Ob er auch moderne Musik höre, Hip-Hop oder Elektro? „Wenn mir der Sinn nach Modernem steht, bevorzuge ich Jazz.“ Außerdem hört David gerne Opern und Sinfoniekonzerte. Dann geht er mit seinem Vater ins Konzert, wenn er eine Partitur zur Hand hat, nimmt er sie zum Mitlesen mit. Einen iPod habe er nicht. „Wenn ich sonst Musik hören will, mache ich sie mir selber.“
Leidenschaft oder Lehramt?
Sein Alltag sieht anders aus als der seiner Klassenkameraden am Gymnasium in Veitshöchheim (Lkr. Würzburg). „Alles in allem widme ich der Musik so 25 Stunden die Woche“, sagt er. „Eine halbe Stelle“, fügt er grinsend hinzu. Gerade komponiert er ein Klavierkonzert fürs Schulorchester. „Ich sitze ganz unterschiedlich lange an den Stücken“, sagt er. Manchmal brauche er eine halbe Stunde und habe 30 Takte komponiert. „Ein anderes Mal bekomme ich in drei Stunden nur einen Takt rum.“ Im Schnitt dauert es einen Monat, ehe er ein Stück fertig hat.
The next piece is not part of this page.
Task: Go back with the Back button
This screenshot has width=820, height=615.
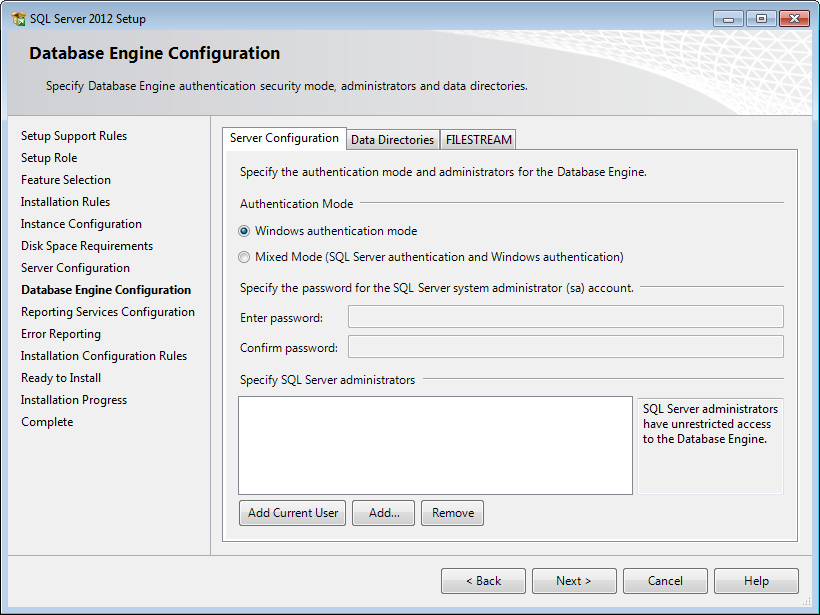Action: pos(483,581)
Früher, da wollte David mal Dirigent werden. Mittlerweile hat sich seine Meinung geändert, jetzt möchte er Lehrer werden. „Ich kenne die Branche langsam und sie ist hart“, erklärt er. Auch seine Mutter kann das nachvollziehen: „Er bekommt daheim nicht nur die schönen Seiten der Musik mit.“ Der Beruf bringt viel Management-Arbeit mit sich, unregelmäßige Arbeitszeiten und wenig Freizeit. Und der Konkurrenzdruck ist groß. „Letztlich“, so seine Mutter, „ist es aber immer noch eine Frage der Leidenschaft.“
Ob diese Leidenschaft nicht doch irgendwann eine Vernunftentscheidung für den Lehrerberuf ablösen wird, kommt einem schon in den Sinn. Auf die die Frage, was er denn mache, wenn er mal keine Lust hat, Klavier zu üben, antwortet er: „Dann komponiere ich.“
So erwachsen und abgeklärt David auch spricht, beobachtet man ihn am Laptop, kommt das Kind durch. Er drückt willkürlich ein paar Computertasten und eine quietschende Melodie ertönt, dann sagt er: „Ich spiele da einfach ein bisschen rum. Verrückt!“ Kichern. Irgendwie sitzt da doch ein Zwölfjähriger vor dem Computer.